> _Task inputs_:
***

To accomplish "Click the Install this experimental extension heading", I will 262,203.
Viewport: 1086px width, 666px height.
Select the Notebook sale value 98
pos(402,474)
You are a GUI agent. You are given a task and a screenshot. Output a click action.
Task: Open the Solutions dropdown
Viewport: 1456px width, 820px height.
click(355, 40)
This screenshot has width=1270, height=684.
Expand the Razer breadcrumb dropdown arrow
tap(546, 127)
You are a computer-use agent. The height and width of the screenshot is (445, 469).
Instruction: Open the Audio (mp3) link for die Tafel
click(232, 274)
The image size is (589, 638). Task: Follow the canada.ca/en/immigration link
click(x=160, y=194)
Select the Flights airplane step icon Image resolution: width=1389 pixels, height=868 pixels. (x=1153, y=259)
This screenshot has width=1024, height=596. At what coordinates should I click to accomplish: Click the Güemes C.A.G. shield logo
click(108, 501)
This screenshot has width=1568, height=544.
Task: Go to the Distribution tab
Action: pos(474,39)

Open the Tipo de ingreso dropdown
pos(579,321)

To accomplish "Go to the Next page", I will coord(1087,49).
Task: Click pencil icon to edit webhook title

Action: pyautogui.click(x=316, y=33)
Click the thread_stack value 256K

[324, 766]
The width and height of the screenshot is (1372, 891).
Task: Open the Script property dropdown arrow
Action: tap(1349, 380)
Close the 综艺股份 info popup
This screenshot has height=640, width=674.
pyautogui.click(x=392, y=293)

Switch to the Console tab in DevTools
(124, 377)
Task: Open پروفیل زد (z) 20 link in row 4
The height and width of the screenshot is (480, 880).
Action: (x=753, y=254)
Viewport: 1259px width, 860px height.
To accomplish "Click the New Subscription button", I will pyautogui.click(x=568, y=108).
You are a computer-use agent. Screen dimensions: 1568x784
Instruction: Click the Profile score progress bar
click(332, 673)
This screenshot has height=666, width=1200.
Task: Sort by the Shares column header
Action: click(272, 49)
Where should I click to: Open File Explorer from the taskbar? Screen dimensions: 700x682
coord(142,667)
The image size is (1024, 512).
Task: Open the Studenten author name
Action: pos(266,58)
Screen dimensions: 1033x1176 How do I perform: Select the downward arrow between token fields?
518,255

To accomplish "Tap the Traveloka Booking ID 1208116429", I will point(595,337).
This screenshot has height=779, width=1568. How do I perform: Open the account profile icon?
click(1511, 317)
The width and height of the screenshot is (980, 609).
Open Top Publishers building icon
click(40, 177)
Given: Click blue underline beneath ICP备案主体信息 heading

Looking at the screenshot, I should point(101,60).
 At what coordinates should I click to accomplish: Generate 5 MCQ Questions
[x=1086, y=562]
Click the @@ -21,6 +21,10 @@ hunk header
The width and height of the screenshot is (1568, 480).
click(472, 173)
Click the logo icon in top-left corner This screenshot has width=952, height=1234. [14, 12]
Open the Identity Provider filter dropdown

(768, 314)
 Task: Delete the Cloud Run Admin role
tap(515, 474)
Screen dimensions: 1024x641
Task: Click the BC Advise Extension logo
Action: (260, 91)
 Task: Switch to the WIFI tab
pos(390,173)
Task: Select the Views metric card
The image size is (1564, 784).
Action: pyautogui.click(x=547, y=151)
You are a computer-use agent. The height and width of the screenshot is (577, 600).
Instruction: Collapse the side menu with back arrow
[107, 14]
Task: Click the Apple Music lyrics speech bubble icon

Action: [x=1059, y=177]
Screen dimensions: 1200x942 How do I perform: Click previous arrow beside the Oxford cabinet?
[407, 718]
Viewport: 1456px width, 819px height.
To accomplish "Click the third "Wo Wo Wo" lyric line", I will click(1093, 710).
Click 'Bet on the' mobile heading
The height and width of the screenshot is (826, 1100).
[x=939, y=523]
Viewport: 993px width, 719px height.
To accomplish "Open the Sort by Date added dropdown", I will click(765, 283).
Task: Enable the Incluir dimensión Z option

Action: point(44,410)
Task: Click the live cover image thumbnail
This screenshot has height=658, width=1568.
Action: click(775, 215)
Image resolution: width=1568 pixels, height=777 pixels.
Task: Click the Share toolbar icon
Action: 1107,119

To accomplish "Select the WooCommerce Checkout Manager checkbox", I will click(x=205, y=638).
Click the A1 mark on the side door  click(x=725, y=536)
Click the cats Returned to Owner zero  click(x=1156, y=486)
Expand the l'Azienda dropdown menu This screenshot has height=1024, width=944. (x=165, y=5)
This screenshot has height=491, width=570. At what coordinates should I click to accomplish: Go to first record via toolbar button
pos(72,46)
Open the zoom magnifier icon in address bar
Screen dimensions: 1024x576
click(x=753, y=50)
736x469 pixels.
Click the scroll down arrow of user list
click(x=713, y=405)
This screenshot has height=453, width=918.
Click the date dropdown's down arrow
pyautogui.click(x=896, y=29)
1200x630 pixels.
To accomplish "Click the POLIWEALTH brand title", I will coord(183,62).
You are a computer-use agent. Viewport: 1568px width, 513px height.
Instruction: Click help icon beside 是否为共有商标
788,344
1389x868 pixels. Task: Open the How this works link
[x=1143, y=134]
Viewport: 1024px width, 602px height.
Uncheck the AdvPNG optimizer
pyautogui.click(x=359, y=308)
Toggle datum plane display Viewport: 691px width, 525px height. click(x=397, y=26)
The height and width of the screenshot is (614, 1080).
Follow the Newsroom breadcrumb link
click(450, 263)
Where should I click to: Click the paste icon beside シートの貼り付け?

***

> _Task description_:
Please copy, exactly and with nothing else, the lines above beginning at the line that has "This screenshot has height=491, width=570." and ending with the line that has "736x469 pixels.".

> _Finished exercise_:
This screenshot has height=491, width=570. At what coordinates should I click to accomplish: Go to first record via toolbar button
pos(72,46)
Open the zoom magnifier icon in address bar
Screen dimensions: 1024x576
click(x=753, y=50)
736x469 pixels.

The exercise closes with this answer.